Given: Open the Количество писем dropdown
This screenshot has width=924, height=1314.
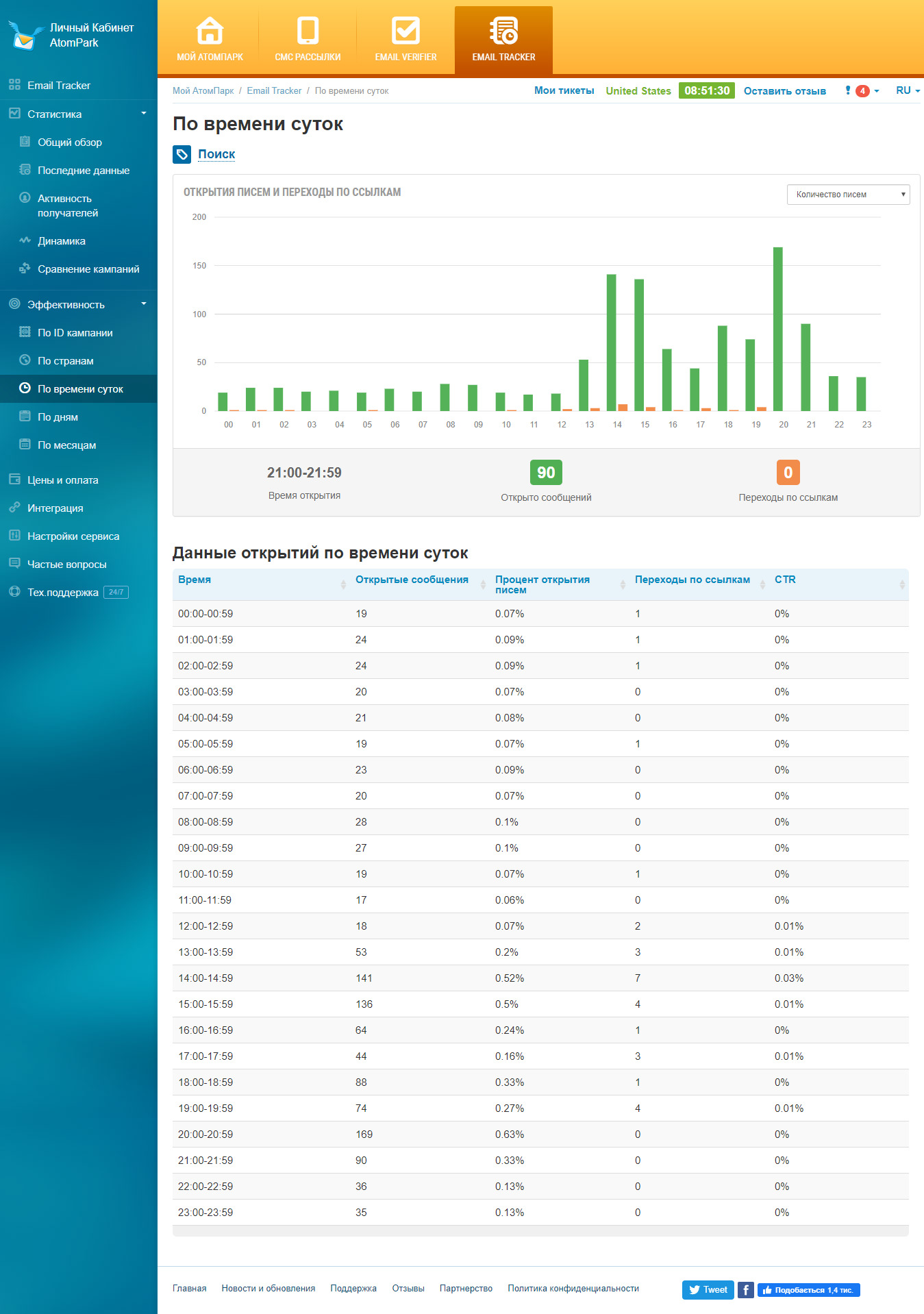Looking at the screenshot, I should [x=848, y=195].
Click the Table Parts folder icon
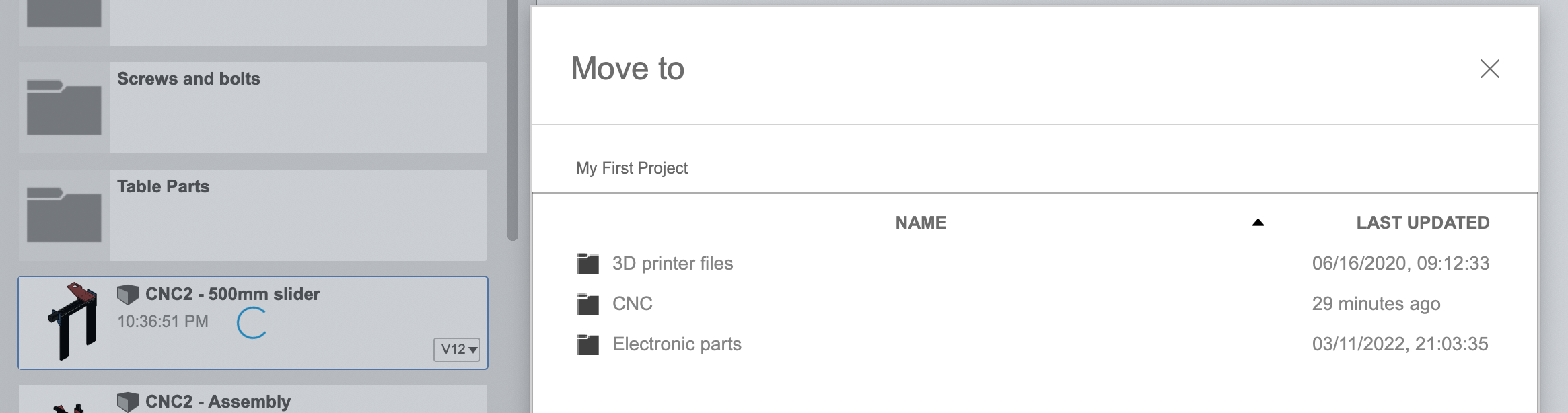The height and width of the screenshot is (413, 1568). pyautogui.click(x=63, y=214)
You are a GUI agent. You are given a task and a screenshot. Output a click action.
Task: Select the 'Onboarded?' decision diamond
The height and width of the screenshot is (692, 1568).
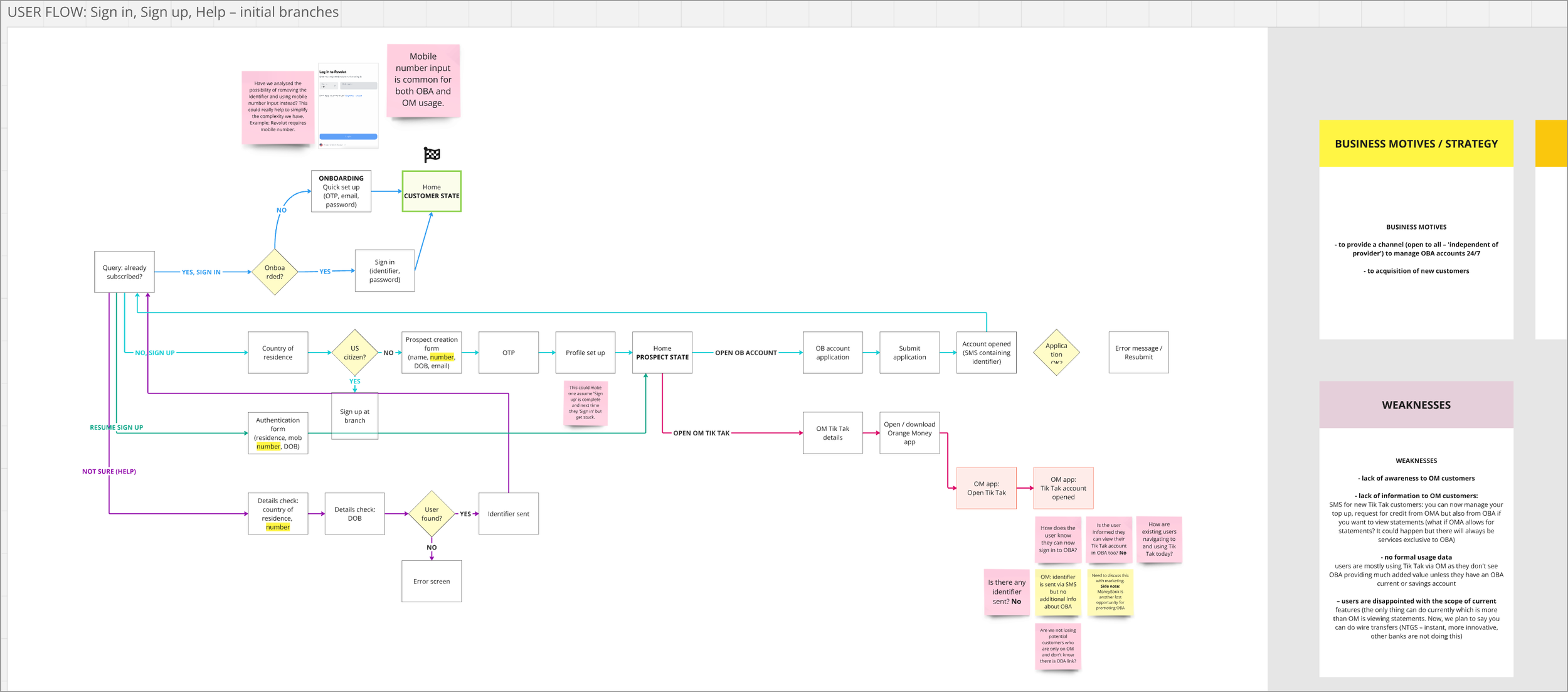pos(275,272)
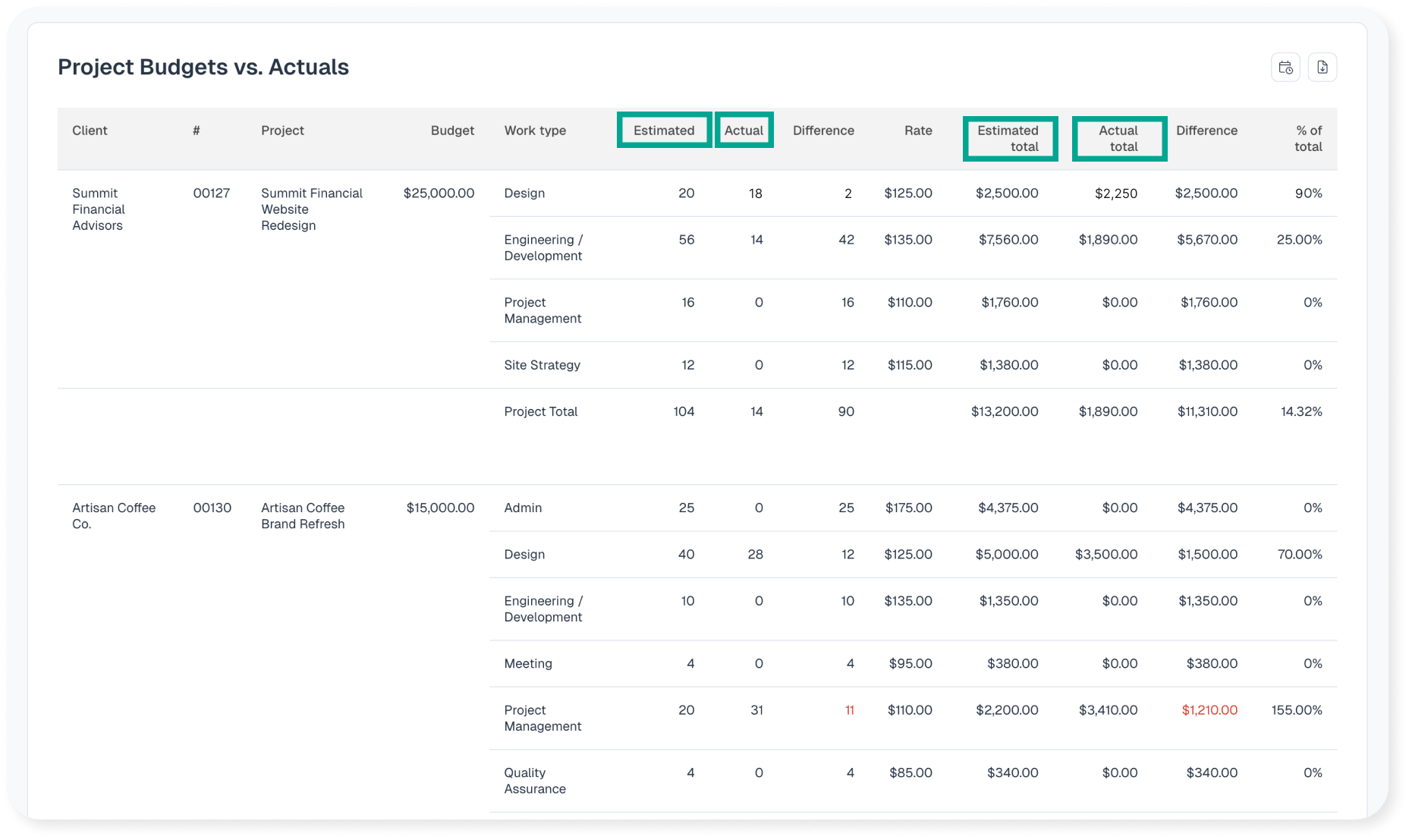Image resolution: width=1409 pixels, height=840 pixels.
Task: Select the Project Total row label
Action: [x=540, y=411]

What the task asks: Rewrite every line of the listing above with "dropdown" replaced by "drop-down list" and everything else unchanged. Leave the pictures out of your answer.

Solution to the problem:
Given: Open the Количество писем drop-down list
This screenshot has width=924, height=1314.
Looking at the screenshot, I should [x=848, y=195].
Click the Table Parts folder icon
The height and width of the screenshot is (413, 1568). pyautogui.click(x=63, y=214)
You are a GUI agent. You are given a task and a screenshot. Output a click action.
Task: Select the 'Onboarded?' decision diamond
The height and width of the screenshot is (692, 1568).
pos(275,272)
Image resolution: width=1409 pixels, height=840 pixels.
Task: Select the Project Total row label
Action: [x=540, y=411]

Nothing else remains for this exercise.